No one understands supply chain volatility better than the team that churns out the final product, week in and week out. We have weathered everything from raw material shortages to shipping disruptions that ripple through every level of the market. Over time, this builds in muscle memory—holding buffer stocks, qualifying secondary sources, and building flexibility into production schedules. Each batch serves as a testimony to the discipline and work put in by teams committed to the product being more than an entry in a database.
Market feedback steers process tweaks over and above monthly reviews. During years of global logistics squeezes, every extra day in transit risked quality and added to customer anxiety. We’ve taken this seriously, investing in packing upgrades, real-time tracking, and responsive documentation—not for shelf appeal, but because those gaps cost all of us time and resources. Surviving in the space of substituted pyridines means rolling with every process, materials, and regulatory change, always listening to feedback from our partners up and down the supply line.
The business of manufacturing 2,6-dichloro-4-methyl-3-nitro-pyridine never coasts on autopilot. To drive stability and adapt to changing market or technical needs, we continue investing in laboratory upgrades, adoption of process analytic technology, and opening labs for rapid feedback runs. Inspiration doesn’t always come from isolated research, but more often from the workshop floor: process engineers, plant workers, and field chemists all bring their day-to-day lessons to every team discussion.

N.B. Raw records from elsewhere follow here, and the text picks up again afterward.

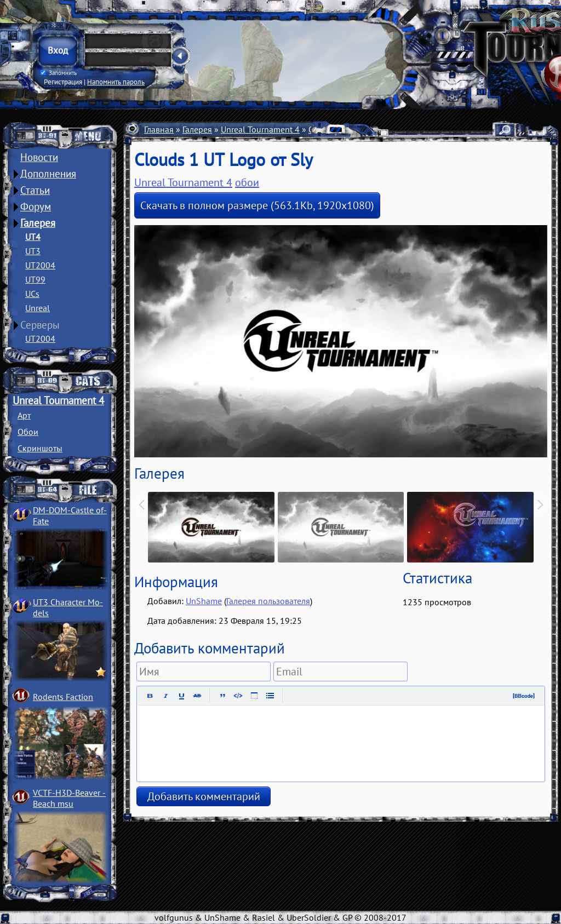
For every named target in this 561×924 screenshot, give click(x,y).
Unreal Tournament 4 (58, 400)
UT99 (35, 279)
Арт (24, 415)
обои (247, 182)
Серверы (40, 325)
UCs (32, 294)
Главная (159, 129)
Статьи (35, 190)
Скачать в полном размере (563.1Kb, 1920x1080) (257, 205)
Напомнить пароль (116, 82)
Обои (28, 432)
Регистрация (63, 82)
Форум (36, 206)
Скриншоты (40, 448)
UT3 (33, 251)
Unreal (37, 308)
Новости (39, 157)
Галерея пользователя (268, 601)
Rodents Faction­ (63, 697)
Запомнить (59, 73)
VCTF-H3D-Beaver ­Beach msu (69, 798)
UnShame (204, 601)
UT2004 (40, 265)
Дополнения (48, 174)
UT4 (33, 237)
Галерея (38, 223)
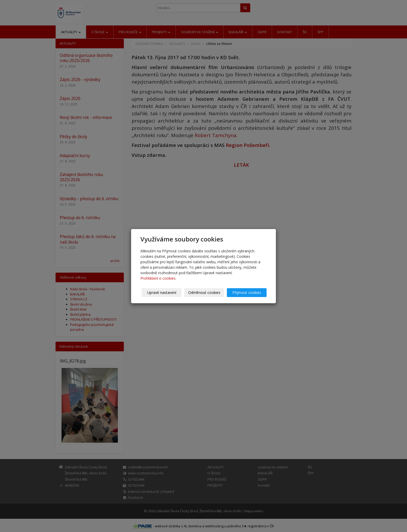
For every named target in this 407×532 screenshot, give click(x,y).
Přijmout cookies (247, 292)
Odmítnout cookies (204, 292)
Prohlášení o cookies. (158, 278)
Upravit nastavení (162, 292)
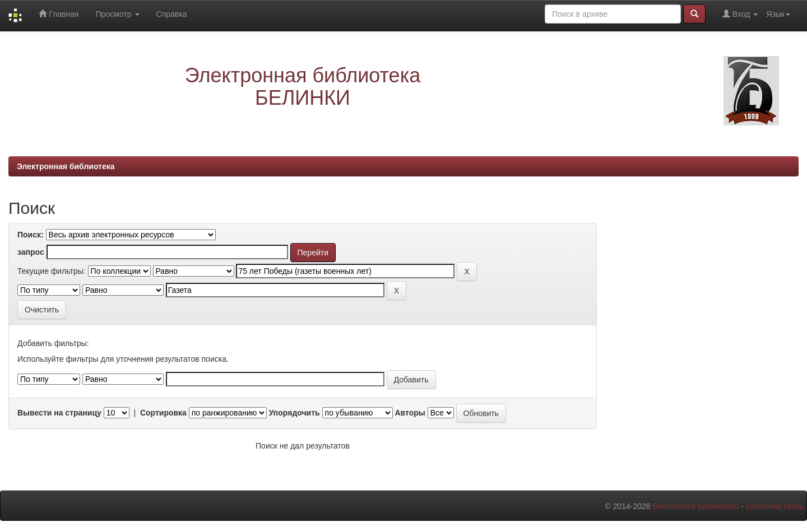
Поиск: (30, 235)
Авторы (410, 413)
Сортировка (163, 413)
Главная (58, 13)
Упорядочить (294, 413)
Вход (740, 13)
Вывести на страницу (59, 413)
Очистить (41, 310)
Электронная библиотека (66, 166)
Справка (171, 14)
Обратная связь (774, 506)
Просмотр (118, 14)
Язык (778, 14)
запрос (31, 252)
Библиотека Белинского (695, 506)
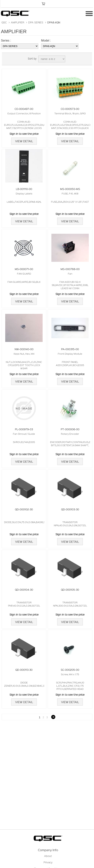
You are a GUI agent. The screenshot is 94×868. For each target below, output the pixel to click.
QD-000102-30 (24, 509)
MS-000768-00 (70, 269)
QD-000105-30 (70, 590)
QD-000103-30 (70, 509)
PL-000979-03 (24, 429)
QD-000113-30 (24, 670)
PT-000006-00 (70, 429)
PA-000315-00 (70, 349)
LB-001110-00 (24, 189)
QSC (4, 22)
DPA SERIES (36, 22)
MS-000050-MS (70, 189)
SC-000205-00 (70, 670)
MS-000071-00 (24, 269)
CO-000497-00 (24, 109)
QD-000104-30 (24, 590)
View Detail (24, 141)
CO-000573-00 (70, 109)
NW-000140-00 (24, 349)
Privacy (48, 862)
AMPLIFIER (18, 22)
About (48, 856)
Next (53, 717)
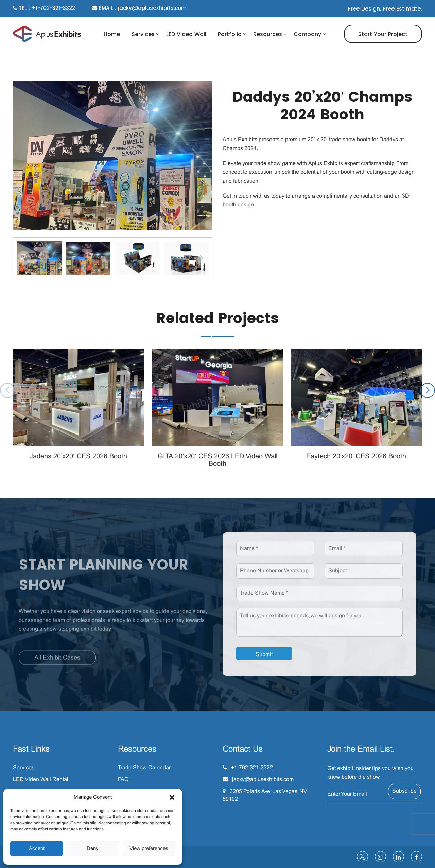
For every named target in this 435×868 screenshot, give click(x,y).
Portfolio (230, 34)
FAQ (123, 779)
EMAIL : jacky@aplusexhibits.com (139, 8)
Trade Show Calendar (144, 768)
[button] (172, 797)
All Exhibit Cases (57, 662)
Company (307, 34)
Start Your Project (383, 34)
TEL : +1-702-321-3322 (44, 8)
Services (143, 34)
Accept (37, 849)
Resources (267, 34)
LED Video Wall (186, 34)
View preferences (149, 849)
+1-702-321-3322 (252, 768)
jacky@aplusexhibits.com (263, 779)
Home (112, 34)
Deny (92, 849)
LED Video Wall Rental (40, 779)
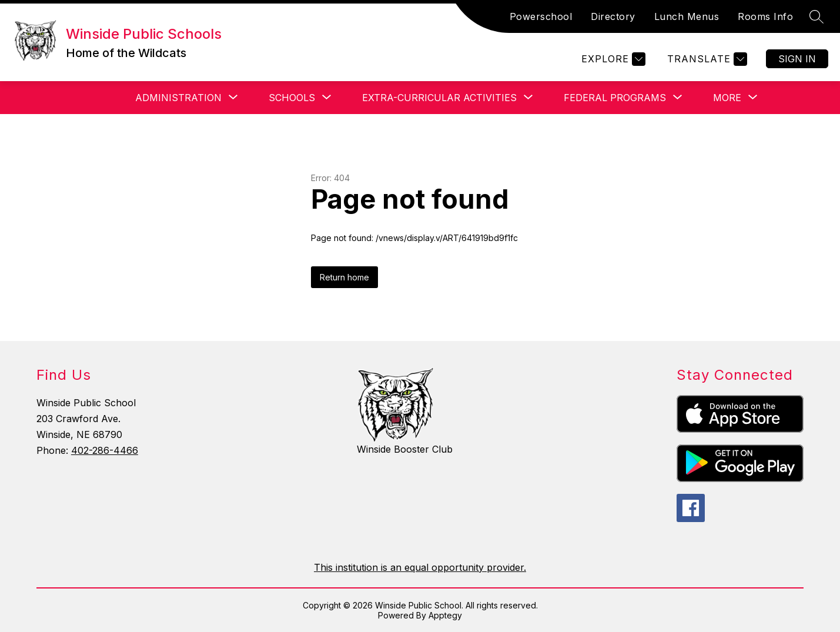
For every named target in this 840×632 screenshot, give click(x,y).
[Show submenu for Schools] (292, 98)
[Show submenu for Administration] (178, 98)
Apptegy (445, 615)
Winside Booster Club (404, 449)
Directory (613, 16)
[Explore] (612, 59)
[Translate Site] (705, 59)
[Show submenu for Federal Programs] (615, 98)
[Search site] (816, 16)
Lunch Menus (687, 16)
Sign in (797, 59)
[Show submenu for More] (727, 98)
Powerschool (541, 16)
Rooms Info (765, 16)
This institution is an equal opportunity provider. (420, 567)
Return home (344, 277)
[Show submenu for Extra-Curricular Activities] (439, 98)
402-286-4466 (105, 450)
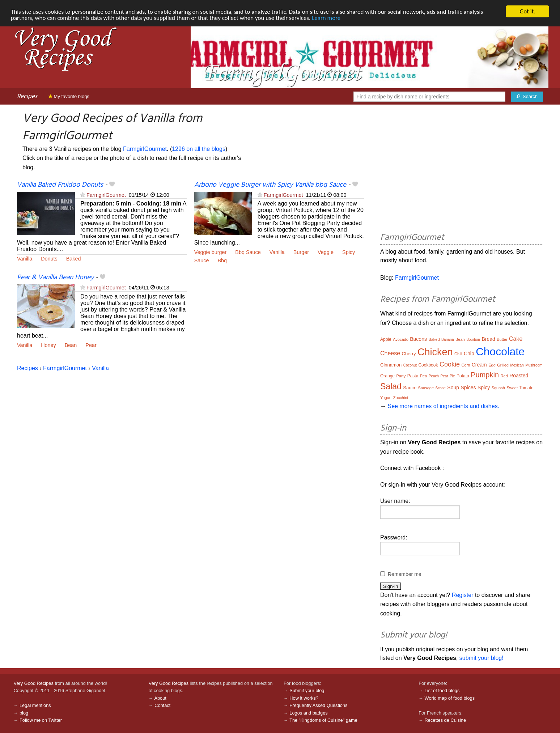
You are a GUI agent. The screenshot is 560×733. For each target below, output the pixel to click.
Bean (71, 345)
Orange (387, 376)
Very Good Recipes (34, 683)
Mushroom (534, 365)
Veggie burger (211, 252)
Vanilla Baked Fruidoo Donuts (60, 185)
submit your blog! (481, 658)
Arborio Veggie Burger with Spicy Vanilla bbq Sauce (270, 185)
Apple (386, 339)
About (160, 698)
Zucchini (400, 398)
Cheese (390, 353)
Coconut (410, 365)
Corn (466, 365)
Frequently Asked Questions (318, 705)
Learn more (326, 18)
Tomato (526, 388)
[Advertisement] (462, 170)
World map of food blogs (450, 698)
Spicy (348, 252)
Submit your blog (307, 690)
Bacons (418, 339)
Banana (447, 339)
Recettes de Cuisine (445, 720)
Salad (391, 386)
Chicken (435, 352)
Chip (469, 353)
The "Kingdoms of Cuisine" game (323, 720)
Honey (48, 345)
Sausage (426, 388)
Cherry (409, 353)
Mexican (517, 365)
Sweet (512, 388)
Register (463, 595)
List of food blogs (442, 690)
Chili (458, 354)
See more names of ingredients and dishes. (443, 406)
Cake (516, 339)
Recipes (27, 96)
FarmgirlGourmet (145, 149)
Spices (468, 387)
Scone (441, 388)
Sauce (201, 260)
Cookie (450, 364)
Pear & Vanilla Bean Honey (55, 277)
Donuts (49, 259)
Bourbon (473, 339)
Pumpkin (485, 375)
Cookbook (428, 365)
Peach (434, 376)
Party (401, 376)
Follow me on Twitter (41, 720)
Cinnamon (391, 365)
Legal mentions (35, 705)
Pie (452, 376)
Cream (479, 365)
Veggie (326, 252)
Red (504, 376)
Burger (301, 252)
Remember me (404, 574)
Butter (502, 339)
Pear (91, 345)
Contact (162, 705)
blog (24, 713)
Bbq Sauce (248, 252)
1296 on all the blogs (199, 149)
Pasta (413, 376)
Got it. (527, 11)
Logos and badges (308, 713)
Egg (492, 365)
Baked (73, 259)
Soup (453, 387)
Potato (463, 376)
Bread (488, 339)
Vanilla (25, 259)
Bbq (222, 260)
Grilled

When the market asks for new levels of trace impurity control or reduced batch-to-batch variability, direct input from veteran plant chemists often points to unexpected solutions—tweaks in temperature ramp rates, milling blade angles, or timer settings. We take pride in making improvements visible not just as numbers on a cert but in the lived experience of product users. Customer needs evolve and so do production challenges—no amount of textbook chemistry replaces tweaks born of hands-on run-throughs in real settings.
Working directly with this compound over the years, our team has witnessed not just the technical intrigue of its unique substitution, but the unglamorous work it takes to deliver reliability at industrial scale. People who work in chemistry expect the material in their container to behave as the last one did—not to surprise them with strange dusting, off-odors, or drifting reactivity. Delivering this confidence requires more than meeting a spec; it’s built on every person in the chain caring about their piece of the production puzzle.
To the manufacturing team, each lot teaches a lesson in chemistry, process control, and collaboration. With active listening to both regulatory expectation and customer feedback guiding every tweak, our process for producing pyridine, 2,6-dichloro-4-methyl-3-nitro- stands as a reflection of experience, adaptation, and the commitment to quality that only a direct manufacturer can truly cultivate. Our door is always open to those looking for more than just another bottle—those looking for chemistry backed by the conviction of those who made it.